WHAT YOU ARE ASKED TO DO -
An exact transcription of the entries is required, with none of the pictures carried over.

DATASET EXCERPTS -
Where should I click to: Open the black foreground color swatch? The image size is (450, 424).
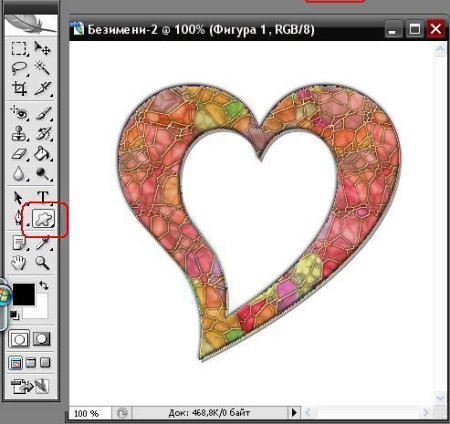24,294
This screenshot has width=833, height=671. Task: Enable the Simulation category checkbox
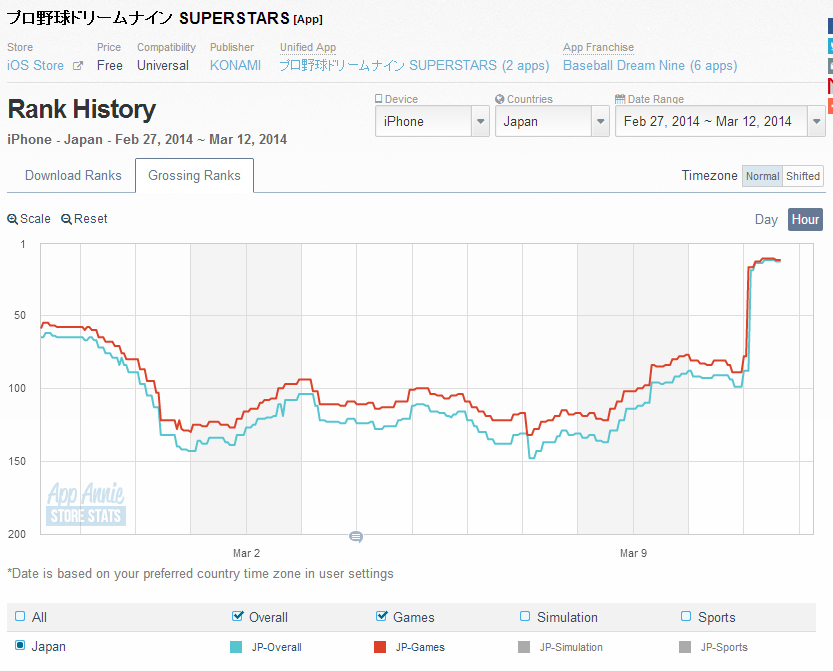pos(525,616)
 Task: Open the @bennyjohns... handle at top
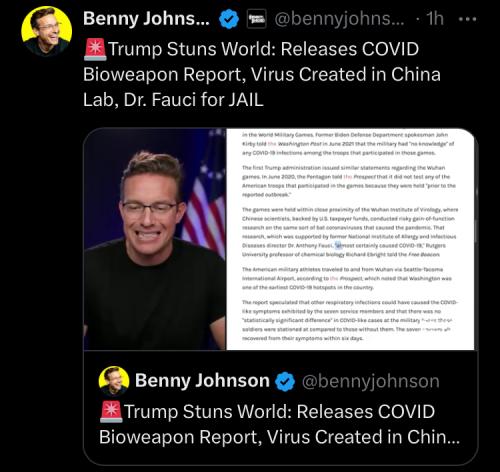(339, 19)
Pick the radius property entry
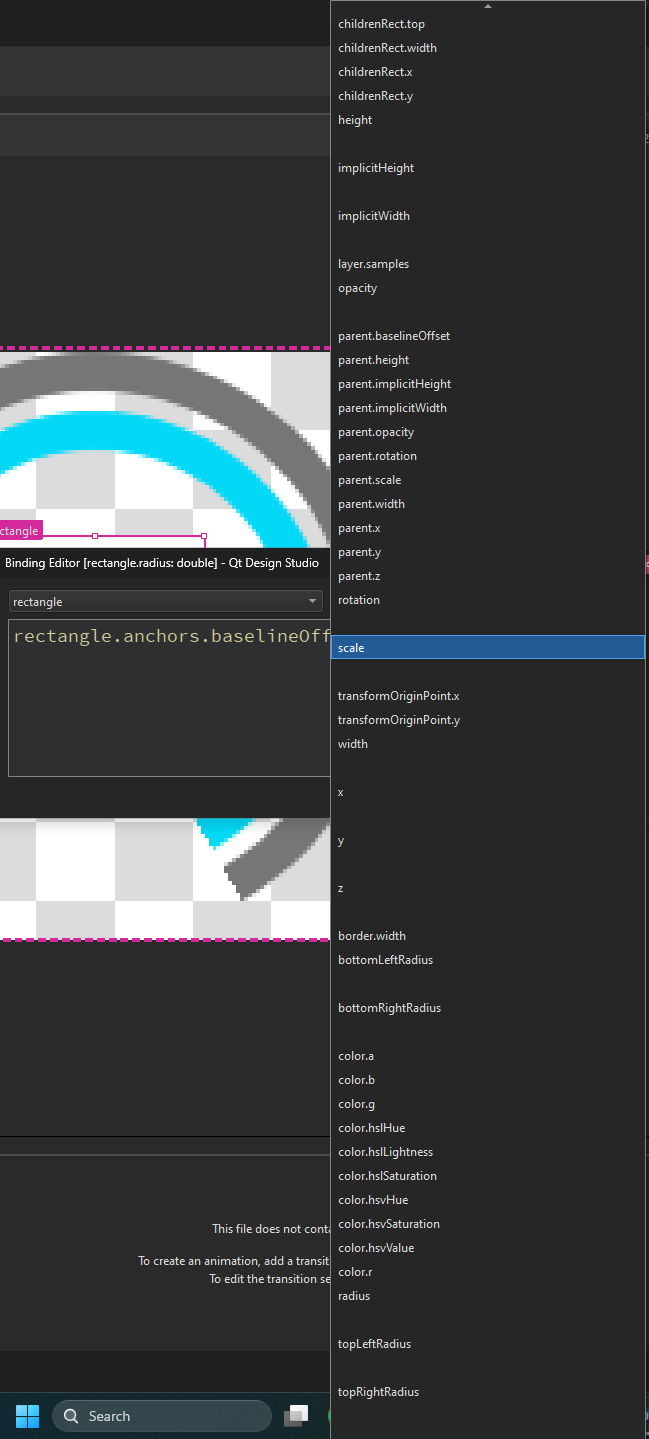 coord(354,1296)
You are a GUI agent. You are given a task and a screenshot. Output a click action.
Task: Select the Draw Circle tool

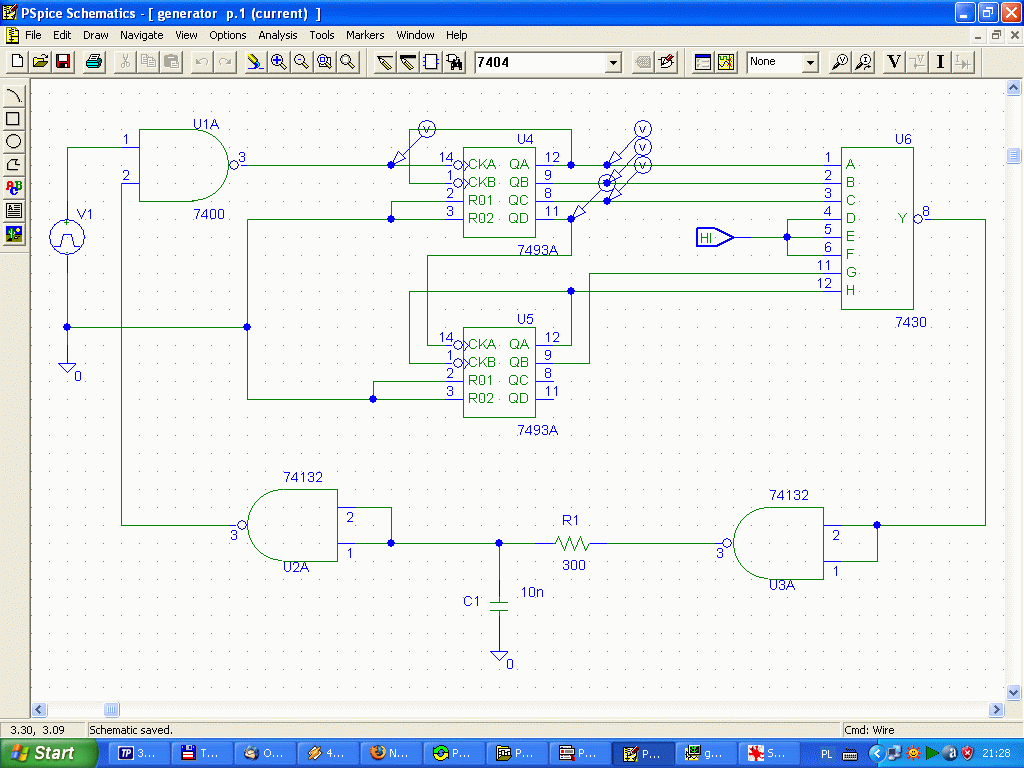14,141
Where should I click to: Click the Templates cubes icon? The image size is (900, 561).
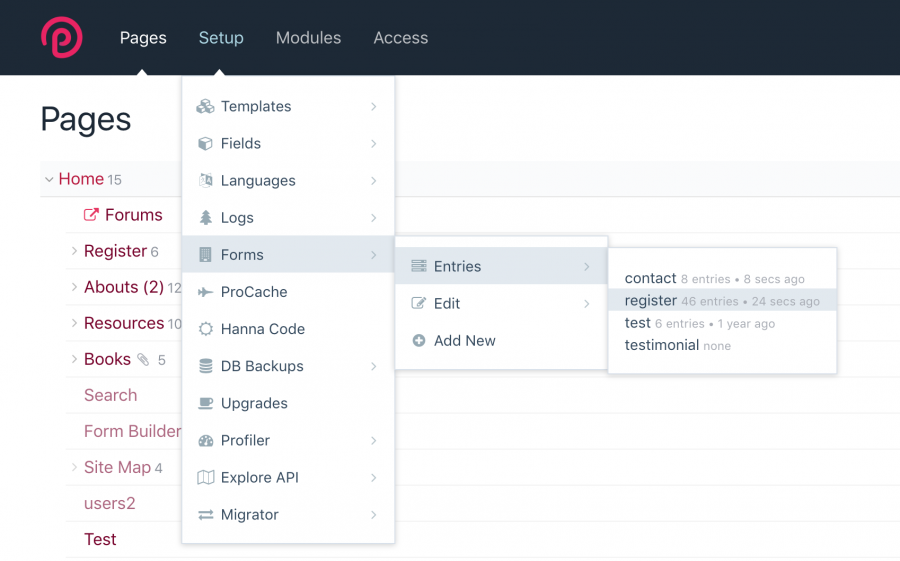[x=205, y=106]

RESPONSE AREA -
Where should I click to: Open the black foreground color swatch? The image size is (450, 424).
24,294
This screenshot has width=833, height=671. Task: Enable the Simulation category checkbox
pos(525,616)
 Task: Open the @bennyjohns... handle at top
(339, 19)
Pick the radius property entry
 coord(354,1296)
You are a GUI agent. You are given a task and a screenshot. Output a click action.
Task: Select the Draw Circle tool

14,141
Where should I click to: Click the Templates cubes icon? The image size is (900, 561).
[x=205, y=106]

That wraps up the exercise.